Looking ahead, we will continue to gradually increase our equity exposure. At this point, we feel that equity markets are pricing in a full recession, and we are starting to see opportunities to purchase individual equities at reasonable prices. Where appropriate, we are considering additions to our portfolios in e-commerce, which we believe will continue to experience high demand into the future, and property casualty insurers, which tend to generate consistent results even in an economic downturn.
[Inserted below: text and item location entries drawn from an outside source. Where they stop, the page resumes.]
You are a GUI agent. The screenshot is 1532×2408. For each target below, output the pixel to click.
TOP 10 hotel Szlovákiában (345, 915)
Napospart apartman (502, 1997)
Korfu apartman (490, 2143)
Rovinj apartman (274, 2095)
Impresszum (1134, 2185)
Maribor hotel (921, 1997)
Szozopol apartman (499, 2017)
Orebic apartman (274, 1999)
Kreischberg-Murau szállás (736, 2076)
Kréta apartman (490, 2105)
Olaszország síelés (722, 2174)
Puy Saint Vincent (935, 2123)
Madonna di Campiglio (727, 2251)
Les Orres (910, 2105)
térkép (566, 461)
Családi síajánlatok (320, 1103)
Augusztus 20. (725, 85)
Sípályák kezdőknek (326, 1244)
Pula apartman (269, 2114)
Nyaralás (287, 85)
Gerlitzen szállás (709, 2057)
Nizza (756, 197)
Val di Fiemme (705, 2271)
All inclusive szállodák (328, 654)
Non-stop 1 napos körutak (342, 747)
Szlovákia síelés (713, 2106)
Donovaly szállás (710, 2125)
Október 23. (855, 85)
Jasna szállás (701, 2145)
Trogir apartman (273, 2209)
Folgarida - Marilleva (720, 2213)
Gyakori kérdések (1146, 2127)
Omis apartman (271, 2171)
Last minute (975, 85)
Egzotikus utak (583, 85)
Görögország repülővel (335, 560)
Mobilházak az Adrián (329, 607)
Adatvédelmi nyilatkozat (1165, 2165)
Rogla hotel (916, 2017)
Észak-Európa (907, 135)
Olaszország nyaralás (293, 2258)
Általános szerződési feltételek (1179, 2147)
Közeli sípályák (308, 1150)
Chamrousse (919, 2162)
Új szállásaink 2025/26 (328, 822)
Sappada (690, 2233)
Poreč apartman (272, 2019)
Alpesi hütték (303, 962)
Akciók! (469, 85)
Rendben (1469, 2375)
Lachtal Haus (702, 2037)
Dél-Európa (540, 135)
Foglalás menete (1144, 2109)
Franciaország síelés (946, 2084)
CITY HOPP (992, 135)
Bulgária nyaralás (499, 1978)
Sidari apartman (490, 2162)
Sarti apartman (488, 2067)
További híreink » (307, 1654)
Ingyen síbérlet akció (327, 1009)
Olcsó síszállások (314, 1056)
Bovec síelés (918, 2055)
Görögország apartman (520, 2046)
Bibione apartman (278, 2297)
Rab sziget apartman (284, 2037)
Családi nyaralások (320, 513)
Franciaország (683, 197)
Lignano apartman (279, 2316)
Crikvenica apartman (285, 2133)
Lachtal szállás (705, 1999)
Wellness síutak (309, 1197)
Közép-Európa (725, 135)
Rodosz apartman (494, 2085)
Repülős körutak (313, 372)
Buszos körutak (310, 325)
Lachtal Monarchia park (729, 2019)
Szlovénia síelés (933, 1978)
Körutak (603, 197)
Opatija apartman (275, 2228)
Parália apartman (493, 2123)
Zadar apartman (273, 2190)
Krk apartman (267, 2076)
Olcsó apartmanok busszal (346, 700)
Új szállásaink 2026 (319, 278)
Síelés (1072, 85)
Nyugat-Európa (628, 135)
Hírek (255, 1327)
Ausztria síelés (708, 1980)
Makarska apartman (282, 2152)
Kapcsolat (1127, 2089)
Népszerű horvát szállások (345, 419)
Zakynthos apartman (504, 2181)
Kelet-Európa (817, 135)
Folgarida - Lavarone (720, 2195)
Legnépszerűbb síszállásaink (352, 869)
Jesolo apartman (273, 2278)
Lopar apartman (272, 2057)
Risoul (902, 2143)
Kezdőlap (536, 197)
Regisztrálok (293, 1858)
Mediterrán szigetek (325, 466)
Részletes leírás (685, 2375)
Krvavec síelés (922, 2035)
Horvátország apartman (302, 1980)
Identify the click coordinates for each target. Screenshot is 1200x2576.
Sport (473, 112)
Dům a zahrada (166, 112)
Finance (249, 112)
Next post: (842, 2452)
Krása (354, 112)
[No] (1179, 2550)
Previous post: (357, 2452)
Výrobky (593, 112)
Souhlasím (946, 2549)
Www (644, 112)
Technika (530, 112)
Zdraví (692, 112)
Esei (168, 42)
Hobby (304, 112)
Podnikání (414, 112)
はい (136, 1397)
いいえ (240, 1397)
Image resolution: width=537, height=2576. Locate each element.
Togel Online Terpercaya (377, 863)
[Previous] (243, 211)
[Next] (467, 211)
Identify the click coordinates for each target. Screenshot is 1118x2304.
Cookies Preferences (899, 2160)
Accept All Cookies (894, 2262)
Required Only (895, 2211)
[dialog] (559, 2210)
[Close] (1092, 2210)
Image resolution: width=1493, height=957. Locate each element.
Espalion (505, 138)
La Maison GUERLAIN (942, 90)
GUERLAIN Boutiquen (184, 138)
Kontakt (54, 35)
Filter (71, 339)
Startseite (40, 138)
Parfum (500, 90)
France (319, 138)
In conclusion, we see great challenges and opportunities in the midst of this market dislocation. We continue to look for investments where near-term investor concerns may mask high-quality businesses trading at discounted levels. Although we are being patient, we believe the current market conditions will continue to provide buying opportunities that will reward long-term investors. Again, we appreciate your confidence and trust in the FBB team, and we encourage you to reach out to your portfolio manager if you have additional questions pertaining to your specific asset allocation and financial situation.

Sincerely yours,

FBB Capital Partners’ Investment Committee

All opinions expressed in this newsletter are not intended to be a guarantee or forecast of future events, do not constitute a solicitation to buy or sell securities nor are they a complete description of our investment policy, the markets, an investing strategy or any securities referred to in the newsletter.  Opinions expressed herein are not intended to be used as investment advice and are subject to change without notice based on market and other conditions. Different types of investments involve varying degrees of risk, and there is no assurance that any specific investment will either be suitable or profitable for a client’s or prospective client’s investment portfolio, and no one should assume that any information presented here serves as the receipt of, or a substitute for, personalized individual advice from FBB Capital Partners, its research team or its portfolio managers. The value of investments and the income from them may fluctuate and can fall as well as rise.